Everyone who has ever known me will tell you that I am very ambitious. Have been for pretty much all of my life. And that has led to discontent. The whole idea around ambition is, and i speak for myself, you keep lofty goals and you are so driven and motivated that you achieve them. Failure is not a choice. Once a goal is reached, you look for another lofty one. And it goes on. My perspective is that ambition and discontent go hand in hand. 
I have been mostly discontent around my career. I have always wanted something bigger and better. What I have presently, never seemed good enough to me. Or way too easy or I felt like I have conquered that territory, I need to capture something else. I have frowned on people who have seemed content, even my husband. Many a times, he has received unsolicited advice from me on what he should do next.
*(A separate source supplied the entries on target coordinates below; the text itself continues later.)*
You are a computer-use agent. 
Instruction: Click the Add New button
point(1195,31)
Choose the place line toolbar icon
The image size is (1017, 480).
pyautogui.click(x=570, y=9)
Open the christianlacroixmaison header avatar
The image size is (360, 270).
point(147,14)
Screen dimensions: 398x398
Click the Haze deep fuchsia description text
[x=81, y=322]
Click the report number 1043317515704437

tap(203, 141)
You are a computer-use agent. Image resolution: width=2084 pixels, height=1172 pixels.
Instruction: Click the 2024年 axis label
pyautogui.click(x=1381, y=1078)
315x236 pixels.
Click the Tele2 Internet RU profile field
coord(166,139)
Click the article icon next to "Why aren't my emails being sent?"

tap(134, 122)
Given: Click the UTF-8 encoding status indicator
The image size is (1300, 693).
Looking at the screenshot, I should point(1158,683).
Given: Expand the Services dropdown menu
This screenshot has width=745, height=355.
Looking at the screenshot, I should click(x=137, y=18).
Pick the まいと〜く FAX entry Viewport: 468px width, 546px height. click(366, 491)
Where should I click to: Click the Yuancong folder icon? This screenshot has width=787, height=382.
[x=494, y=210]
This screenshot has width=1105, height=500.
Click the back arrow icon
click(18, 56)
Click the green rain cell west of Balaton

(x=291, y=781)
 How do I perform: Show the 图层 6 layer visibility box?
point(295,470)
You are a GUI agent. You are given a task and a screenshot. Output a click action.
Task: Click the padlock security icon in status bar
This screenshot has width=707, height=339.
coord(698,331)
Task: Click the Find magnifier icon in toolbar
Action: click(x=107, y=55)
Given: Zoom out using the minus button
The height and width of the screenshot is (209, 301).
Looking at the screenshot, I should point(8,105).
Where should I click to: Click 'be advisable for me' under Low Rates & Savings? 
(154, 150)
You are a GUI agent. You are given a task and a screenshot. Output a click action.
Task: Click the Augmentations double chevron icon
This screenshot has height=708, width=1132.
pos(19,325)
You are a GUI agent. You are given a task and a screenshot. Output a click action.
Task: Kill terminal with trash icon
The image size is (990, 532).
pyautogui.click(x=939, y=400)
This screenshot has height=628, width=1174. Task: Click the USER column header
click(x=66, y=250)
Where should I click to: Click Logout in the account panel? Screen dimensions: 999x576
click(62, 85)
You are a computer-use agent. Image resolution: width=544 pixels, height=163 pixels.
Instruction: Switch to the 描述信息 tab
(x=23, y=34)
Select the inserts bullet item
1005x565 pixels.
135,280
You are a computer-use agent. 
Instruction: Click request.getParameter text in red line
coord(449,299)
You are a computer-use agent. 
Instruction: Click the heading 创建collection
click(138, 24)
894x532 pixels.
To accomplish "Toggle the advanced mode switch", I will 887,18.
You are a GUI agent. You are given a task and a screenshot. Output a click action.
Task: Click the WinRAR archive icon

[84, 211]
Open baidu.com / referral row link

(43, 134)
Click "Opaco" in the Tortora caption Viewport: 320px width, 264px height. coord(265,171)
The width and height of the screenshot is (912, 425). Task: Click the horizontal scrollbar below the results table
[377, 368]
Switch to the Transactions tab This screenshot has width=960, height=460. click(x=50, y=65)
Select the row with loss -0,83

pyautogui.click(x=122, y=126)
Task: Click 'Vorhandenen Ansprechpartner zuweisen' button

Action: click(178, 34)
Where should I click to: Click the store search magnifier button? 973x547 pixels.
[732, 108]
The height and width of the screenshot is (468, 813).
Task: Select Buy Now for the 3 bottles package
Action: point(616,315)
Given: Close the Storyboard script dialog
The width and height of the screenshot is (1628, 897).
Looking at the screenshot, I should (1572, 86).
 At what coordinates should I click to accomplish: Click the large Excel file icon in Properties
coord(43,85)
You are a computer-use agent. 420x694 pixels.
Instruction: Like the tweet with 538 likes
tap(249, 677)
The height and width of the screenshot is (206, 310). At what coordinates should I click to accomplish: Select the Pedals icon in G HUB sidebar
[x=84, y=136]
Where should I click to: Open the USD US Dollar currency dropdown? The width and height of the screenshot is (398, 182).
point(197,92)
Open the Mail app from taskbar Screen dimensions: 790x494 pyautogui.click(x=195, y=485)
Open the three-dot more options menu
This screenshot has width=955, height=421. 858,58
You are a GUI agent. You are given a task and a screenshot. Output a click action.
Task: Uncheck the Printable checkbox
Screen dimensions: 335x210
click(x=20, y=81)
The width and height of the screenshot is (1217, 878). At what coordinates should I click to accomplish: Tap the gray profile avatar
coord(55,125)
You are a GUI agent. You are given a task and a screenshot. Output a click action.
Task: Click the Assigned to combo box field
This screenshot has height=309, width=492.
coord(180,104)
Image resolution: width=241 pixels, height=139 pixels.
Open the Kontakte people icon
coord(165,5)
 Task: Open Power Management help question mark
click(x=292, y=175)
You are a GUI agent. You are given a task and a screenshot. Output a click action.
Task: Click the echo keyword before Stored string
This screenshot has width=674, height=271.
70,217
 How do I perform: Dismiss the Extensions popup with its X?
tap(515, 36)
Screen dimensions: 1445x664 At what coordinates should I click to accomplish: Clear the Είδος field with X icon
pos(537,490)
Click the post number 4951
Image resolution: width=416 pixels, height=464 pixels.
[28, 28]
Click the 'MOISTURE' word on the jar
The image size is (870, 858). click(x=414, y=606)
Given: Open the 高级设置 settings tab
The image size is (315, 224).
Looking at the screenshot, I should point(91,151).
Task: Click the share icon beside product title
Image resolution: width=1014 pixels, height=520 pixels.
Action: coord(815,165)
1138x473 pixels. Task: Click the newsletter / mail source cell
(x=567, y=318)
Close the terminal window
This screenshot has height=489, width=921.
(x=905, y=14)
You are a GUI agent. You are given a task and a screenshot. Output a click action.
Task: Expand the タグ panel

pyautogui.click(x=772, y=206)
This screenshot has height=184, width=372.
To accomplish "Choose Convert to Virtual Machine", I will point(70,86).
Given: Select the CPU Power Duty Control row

For God's grace, he has only ever ignored my suggestions. But his serenity has always irked and provoked me. His ideals have always been counter intuitive to mine and its good that we both understand the importance of respecting each other's opinions. Otherwise....

I just spent a week at Wall Street, NY for my new job - the Mecca for all ambitious people of the world. Evenings were usually spent sitting on public benches looking at people passing by. As expected, people were working really late and always in a hurry. Suited up, they all looked like models. But there were somethings missing in that whole street- soul and love. It almost seemed like they are enslaved - by the pursuit of more money, by that mortgage on the new house, by the prospects of a promotion or possibly paying the EMI for the recent Ferrari purchase. No one stopped and looked, at anything. There was no savoring of the moment. The present did not really mean anything, it was just a stepping stone to the future aspirations. Then a thought struck me....they are all going to die in another 50 years. All of this will mean nothing. The money that is at the top of the minds, will cease to have any value in their minds. What will they remember from these times? Will they remember anything?

What I have realized is there is a trick to cut the vicious cycle of ambition and discontent. Understanding the realm beyond whats apparent is the trick. Understanding your true self, beyond the ego and wordily measures - that person, that person can get us out of this rut. And I figured out the hard way. There is still much to learn but what I know for sure, that the supreme thing to pursue is love. There is nothing else. Everything leads to love, if not in the youth, then on the death bed. It comes around and gives us a glimpse. Love is our true self. 

 There is a metamorphosis that's in process in me. I feel it and its only going to consume me. I hope it does.